When flying a glider one presumes that the only force moving the
airplane forward is gravity;  the airplane "falls" towards earth, but
on an inclined plane so to speak due to its geometry.  All glider
pilots know that a heavier glider falls faster, i.e. travels forward
faster at the same sink ratio, and that's why they have water tanks in
their wings that can be filled when more speed is desired.  But if
mass and descent rates are independent, why is this?  It doesn't have
anything to do with gliders, because when skiing or bicycling with my
much lighter wife, the same principle clearly applies.

duepflischiesse

        The comments below provided useful information
        but your  question
  " If mass and descent rates are independent, why is this? "

    can be addresses in a more specific manner.
    You are right that this behavior is universal  and I will
    try to explain why in some cases the descent rate does
    and in same cases in does not depend on mass. 

     I will  describe an equation which covers both cases.

    I could paraphrase that equation in words if you would
    prefer and request that in 'clarification of the answer.'

    The equation describes the 'balance of forces' and is
    usually  presented in a quite a confusing manner:
http://www.glenbrook.k12.il.us/gbssci/phys/Class/newtlaws/u2l1d.html

  By writing the equation down will help us to avoid  semantic ambiguities
  which contribute to the confusion. The exact form of equation depends
  on specific situation.

  For example, here is the form which applies to a glider
  which is not accelerating (meaning, it's speed vector is not changing):
  http://www.grc.nasa.gov/WWW/K-12/airplane/glidvec.html

   In situation where there is acceleration, gravity and some friction
   the balance of forces can be written thus:

      Force_of_Friction +  Force_of_gravity =  Force_of_Inertia   or
       Ff               +           Fg      =           Fi


       Lets examine these forces, the terms in this equation:

       Force of Inertia is Proportional to (inertial) mass:
        Fi = Mass* acceleration

        Force of Gravity (Weight) is proportional to (gravitational) mass
        Fg = Mass * g      (g is  intensity of gravitational field)
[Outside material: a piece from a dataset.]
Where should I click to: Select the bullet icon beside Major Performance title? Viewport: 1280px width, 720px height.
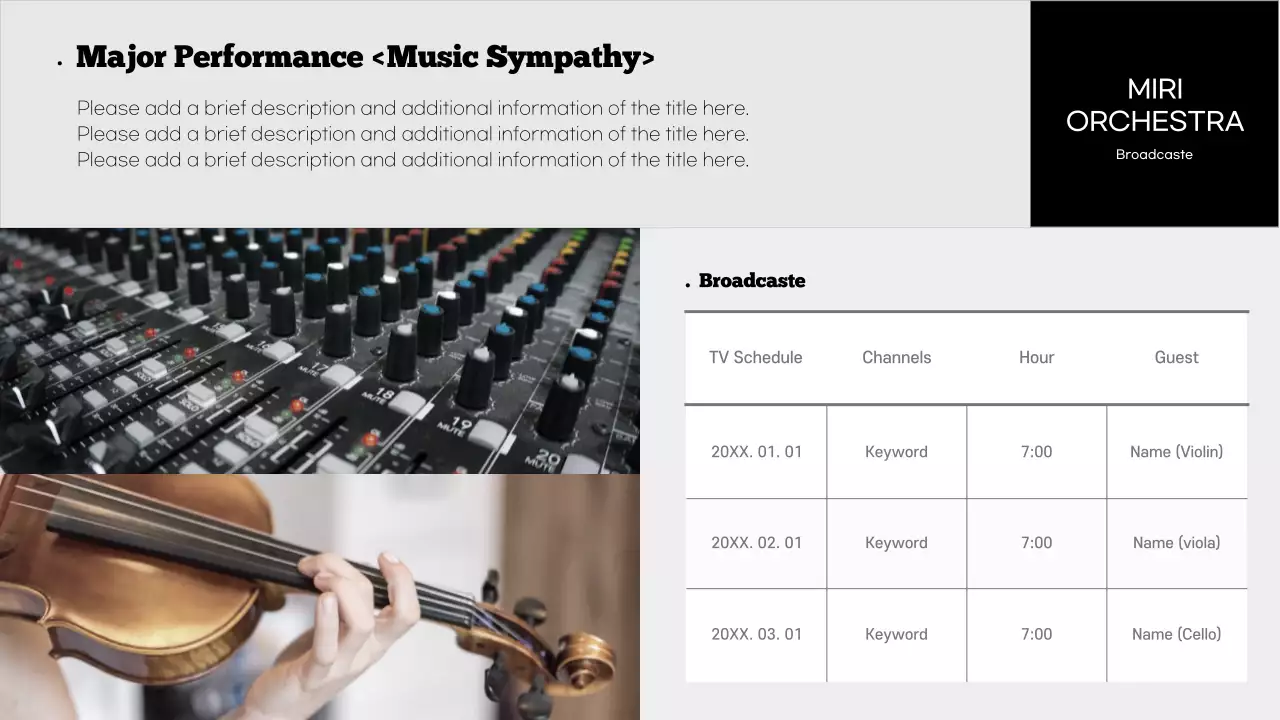pyautogui.click(x=60, y=60)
        Force of friction depends on many things
        (size, shape, speed, friction or drag coefficient d) but not on Mass:

        Ff = speed* d   (speed of the object with respect to the medium).




        Thanks for bearing with us. Here is Your answer:

        When Ff   is small  (or absent) e.g. in the outer space,
        the equation is reduced to

           Fg = Fi


           Mass can be canceled and motion is then  independent of the mass.

           When Ff is not negligeable, then acceleration depends on mass.
           
 DEMONSTRATION
          The 'evacuated cylinders' with feather and heavier object (penny)
          http://www.pha.jhu.edu/facilities/pir/lecdemo/M-c2a.html
          are built to demonstrate this:
          As you remove the medium (air) frictional force Ff tends to zero 
          and both object  hit at the same time - showing motion is independent
          of mass.
          
          Science museums, Boston, Exploratorium have a larger version of this
          experiment.
          http://www.exploratorium.edu/snacks/falling_feather.html
     

          The story of Galielo and Tower of Pisa is believed to be apocryphal;
           He did experiments which clarified interplay of inertia and gravity. 
           but since he could not have  'removed the air'  from Pisa.,
           the cannon ball, penny and feather would not hit at the same time.


    SEARCH TERMS
    balance of forces
     (This should  be used with some 'physics term' such as 'mass' or 'inertia'
     to weed out all metaphorical uses in other fields, such as  politics)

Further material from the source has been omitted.